Look, some of us guys are insecure enough about the equipment we’ve already got. Now you’re wanting another appendage for us to worry about our comparative size…? That’s just greedy.

Sex would be cool if I had somebody besides myself to do it with.

And with a prehensile tail. Hey Giraffe! Can you please come in here and use your sig please? It’s my favorite.

prehensile tails?How about horns on your head too! But then that would require more orifices to pleasure, where would that extra sex hole go?

This is causing me visions of Bosch’s Garden of Earthly Delights

Ya know, I’ve thought the same thing.

I think I got the idea from a science fiction book about brain transplants. The main character had his brain transplanted into the body of a woman with a prehensile tail. As a teenager (this was a while ago) that was kind of a turn-on.

Come to think of it, when I was a teenager, everything turned me on.

But prehensile tails would be fun.

Um, y’all don’t have a prehensile tail? Guess that’s why I was taught to keep mine tucked in.

I’d settle for a prehensile penis.

Prehensile tails? Like, one each, or more?

Sincere apologies to anyone who got scary imagary of tentacle porn there.

Forget sex, think about the computing! Tail for mouse, hands for keyboard! And never take them off! That right there’s nearly orgasmic.

Probably a stupid question, but what’s a furry?

Ya know, I wasn’t going to post to this thread. I was just going to let it slip by, so to speak. Until I read:

“Afterwards, she told me that she’d grown a prehensile tail and was really getting off on wrapping it around my legs and squeezing, before continuing her regression into a gilled creature, gushing torrents of hot roe, and then finally experiencing the perpetually repeating orgasm of unicellular reproduction by division first-hand.”
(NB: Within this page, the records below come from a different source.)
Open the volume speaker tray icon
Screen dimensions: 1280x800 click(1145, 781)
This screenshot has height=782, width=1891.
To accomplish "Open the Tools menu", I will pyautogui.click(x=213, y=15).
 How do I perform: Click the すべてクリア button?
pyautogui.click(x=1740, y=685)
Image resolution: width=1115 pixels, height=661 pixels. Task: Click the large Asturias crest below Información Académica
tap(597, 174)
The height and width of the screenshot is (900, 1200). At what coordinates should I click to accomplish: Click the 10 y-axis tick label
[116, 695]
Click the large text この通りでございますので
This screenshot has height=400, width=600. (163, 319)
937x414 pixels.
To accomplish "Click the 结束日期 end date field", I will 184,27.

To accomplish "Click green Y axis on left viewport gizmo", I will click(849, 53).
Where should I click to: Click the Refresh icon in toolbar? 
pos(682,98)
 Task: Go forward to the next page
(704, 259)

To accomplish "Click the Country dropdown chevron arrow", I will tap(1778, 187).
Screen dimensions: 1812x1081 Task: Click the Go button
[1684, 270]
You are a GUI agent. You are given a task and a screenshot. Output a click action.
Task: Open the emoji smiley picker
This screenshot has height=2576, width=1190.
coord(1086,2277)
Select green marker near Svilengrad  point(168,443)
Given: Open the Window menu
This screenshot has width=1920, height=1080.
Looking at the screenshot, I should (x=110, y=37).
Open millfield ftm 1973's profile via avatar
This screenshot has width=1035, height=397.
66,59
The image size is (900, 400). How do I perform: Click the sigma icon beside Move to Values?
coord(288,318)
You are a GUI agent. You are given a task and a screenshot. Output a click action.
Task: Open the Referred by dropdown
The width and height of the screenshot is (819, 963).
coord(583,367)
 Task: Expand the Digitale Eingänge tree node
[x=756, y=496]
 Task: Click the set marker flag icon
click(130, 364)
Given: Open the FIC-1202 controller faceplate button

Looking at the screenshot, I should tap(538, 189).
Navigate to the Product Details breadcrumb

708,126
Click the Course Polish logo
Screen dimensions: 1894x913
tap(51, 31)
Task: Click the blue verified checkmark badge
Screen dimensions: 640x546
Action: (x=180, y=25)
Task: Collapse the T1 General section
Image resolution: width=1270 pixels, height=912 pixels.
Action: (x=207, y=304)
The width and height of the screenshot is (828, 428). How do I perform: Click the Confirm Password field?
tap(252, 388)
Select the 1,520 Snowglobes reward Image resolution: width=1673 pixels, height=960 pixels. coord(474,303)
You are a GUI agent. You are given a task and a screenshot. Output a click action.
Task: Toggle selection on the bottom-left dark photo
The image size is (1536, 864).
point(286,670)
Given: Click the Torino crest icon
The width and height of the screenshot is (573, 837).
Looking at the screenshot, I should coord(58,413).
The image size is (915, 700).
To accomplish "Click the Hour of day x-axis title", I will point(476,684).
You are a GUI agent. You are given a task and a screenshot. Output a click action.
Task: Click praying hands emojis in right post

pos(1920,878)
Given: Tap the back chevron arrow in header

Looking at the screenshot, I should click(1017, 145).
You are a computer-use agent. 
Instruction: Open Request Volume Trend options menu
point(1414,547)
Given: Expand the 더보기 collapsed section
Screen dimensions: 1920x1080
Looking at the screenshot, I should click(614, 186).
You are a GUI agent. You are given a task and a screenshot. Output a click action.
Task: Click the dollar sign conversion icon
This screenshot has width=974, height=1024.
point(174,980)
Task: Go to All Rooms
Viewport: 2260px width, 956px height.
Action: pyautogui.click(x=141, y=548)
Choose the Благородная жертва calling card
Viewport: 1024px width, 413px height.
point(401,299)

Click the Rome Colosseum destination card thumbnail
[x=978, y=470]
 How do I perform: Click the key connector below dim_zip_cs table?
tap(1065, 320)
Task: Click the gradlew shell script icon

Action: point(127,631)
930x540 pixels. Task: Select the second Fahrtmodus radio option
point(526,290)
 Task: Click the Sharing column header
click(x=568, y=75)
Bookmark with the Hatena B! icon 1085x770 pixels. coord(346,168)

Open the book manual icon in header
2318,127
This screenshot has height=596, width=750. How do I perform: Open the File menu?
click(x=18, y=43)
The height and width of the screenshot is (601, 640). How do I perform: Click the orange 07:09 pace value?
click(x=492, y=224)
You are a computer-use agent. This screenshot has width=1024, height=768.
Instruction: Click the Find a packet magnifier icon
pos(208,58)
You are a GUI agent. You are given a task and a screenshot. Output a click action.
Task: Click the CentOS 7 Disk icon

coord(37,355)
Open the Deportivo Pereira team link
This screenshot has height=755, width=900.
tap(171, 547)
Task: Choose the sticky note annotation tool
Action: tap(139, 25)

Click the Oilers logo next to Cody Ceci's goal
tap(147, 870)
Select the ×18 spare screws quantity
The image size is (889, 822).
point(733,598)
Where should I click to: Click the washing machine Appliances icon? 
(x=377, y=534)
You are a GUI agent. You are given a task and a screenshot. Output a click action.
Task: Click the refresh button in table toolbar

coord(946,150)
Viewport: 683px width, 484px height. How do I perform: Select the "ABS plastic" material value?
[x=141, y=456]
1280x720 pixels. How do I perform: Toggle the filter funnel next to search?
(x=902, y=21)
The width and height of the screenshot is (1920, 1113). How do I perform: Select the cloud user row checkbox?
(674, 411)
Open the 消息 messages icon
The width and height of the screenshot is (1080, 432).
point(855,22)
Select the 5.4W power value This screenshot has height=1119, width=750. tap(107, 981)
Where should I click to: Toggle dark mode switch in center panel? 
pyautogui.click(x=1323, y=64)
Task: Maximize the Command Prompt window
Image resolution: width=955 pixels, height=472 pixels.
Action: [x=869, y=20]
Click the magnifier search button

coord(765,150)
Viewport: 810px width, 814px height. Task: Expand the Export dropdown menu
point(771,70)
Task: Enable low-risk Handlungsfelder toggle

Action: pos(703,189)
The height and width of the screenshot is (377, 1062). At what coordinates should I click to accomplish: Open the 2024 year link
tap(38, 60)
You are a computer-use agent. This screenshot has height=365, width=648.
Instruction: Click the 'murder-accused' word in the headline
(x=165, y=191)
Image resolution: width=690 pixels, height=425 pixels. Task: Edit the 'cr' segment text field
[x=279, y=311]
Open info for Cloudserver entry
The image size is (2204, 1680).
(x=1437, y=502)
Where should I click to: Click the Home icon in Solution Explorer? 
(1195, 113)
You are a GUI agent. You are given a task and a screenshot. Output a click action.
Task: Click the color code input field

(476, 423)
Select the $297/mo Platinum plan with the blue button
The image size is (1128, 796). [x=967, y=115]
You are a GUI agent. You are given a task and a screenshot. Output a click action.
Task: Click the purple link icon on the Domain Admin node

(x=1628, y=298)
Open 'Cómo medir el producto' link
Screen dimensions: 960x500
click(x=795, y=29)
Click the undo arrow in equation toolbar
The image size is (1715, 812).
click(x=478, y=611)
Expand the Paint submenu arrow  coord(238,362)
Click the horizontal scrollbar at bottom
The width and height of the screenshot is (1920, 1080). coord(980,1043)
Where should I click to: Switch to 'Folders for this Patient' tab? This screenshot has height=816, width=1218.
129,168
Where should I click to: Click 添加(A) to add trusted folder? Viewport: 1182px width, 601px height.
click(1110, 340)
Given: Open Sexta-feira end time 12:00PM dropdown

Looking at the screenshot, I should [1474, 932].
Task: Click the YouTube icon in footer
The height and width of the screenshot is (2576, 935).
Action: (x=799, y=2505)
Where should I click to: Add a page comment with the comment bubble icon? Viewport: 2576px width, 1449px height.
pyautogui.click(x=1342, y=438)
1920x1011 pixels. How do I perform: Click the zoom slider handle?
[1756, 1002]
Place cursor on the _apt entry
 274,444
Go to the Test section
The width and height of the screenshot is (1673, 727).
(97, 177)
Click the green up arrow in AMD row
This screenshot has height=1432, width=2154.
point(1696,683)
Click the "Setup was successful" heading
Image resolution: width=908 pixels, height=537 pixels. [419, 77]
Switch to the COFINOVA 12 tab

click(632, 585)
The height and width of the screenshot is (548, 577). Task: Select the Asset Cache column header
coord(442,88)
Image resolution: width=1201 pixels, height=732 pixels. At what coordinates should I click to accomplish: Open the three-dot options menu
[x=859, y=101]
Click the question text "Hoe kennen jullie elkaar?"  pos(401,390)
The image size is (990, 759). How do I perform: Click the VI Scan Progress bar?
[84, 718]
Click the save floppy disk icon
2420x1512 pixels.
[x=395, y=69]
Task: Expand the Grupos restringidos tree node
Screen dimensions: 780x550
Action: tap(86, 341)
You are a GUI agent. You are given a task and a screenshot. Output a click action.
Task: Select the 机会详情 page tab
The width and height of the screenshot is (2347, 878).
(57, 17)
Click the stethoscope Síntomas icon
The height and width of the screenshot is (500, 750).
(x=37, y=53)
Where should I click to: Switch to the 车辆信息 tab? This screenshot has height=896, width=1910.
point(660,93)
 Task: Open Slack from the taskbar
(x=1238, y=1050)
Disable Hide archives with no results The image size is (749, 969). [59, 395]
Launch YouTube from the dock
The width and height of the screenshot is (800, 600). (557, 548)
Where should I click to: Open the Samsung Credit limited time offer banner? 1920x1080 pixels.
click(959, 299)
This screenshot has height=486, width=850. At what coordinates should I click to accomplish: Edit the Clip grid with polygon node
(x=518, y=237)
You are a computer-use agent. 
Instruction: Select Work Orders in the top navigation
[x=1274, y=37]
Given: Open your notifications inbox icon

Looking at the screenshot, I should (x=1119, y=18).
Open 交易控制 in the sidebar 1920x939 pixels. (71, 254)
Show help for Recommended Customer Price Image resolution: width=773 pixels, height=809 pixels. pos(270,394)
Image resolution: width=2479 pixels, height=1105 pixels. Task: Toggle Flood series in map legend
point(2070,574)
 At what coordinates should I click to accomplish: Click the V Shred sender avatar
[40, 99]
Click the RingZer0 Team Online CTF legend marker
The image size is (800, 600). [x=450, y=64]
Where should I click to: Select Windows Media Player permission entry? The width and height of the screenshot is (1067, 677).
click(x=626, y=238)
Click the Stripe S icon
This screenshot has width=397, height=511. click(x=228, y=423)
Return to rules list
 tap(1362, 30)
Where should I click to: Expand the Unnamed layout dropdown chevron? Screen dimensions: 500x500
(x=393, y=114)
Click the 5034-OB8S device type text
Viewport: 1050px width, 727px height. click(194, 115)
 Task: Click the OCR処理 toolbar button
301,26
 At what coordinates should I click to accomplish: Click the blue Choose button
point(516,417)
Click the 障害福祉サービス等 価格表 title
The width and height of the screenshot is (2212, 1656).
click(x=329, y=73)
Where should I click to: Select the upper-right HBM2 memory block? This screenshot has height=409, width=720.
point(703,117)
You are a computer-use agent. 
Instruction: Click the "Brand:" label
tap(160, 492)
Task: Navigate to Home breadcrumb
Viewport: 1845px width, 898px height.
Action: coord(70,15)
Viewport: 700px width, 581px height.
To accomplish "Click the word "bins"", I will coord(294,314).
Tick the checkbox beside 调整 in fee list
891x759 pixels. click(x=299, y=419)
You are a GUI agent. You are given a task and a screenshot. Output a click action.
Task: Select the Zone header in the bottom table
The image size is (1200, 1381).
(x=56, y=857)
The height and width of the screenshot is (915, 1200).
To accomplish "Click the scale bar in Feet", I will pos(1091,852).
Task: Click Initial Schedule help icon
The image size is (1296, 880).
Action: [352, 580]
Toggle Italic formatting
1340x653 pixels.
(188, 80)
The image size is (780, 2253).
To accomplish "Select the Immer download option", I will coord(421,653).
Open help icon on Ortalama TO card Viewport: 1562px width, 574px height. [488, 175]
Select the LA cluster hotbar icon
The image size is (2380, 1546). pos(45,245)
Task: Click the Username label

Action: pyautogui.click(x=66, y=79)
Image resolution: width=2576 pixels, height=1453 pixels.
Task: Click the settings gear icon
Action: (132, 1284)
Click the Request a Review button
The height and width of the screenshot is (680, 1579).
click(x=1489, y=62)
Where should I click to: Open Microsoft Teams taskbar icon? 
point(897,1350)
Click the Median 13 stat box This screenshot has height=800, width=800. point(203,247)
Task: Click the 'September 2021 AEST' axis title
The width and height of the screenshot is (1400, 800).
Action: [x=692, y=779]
Had to laugh. L M, you’re twisted. Gotta love it.

I clearly need some sort of Bat-signal. But, you know, giraffe-shaped.

I don’t think I’d want to have a prehensile tail, at least as far as sex is concerned. Maybe I lack imagination, but I can’t think of anything I need more than two hands plus a tongue or penis for. What would it do? Wave a checkered flag at the end?

Anyway, with a shout out to Bruce_Daddy:

wtf?? :confused:

Ever since I was six years old and got to play a lion in our school Christmas paegant, I’ve wanted a tail. (The first grade class were all “lions” and my mom made me a tail from rope and a little pom pom-it was pretty cool).

I think it would be cool to have a prehensile tail-not just for sex. Think about it-you could use it to whip people, and scratch the back of your neck while you’re typing on the computer.

And if it were strong enough, you could hang from tree branches.

Dammit, I want a tail! It’s not fair!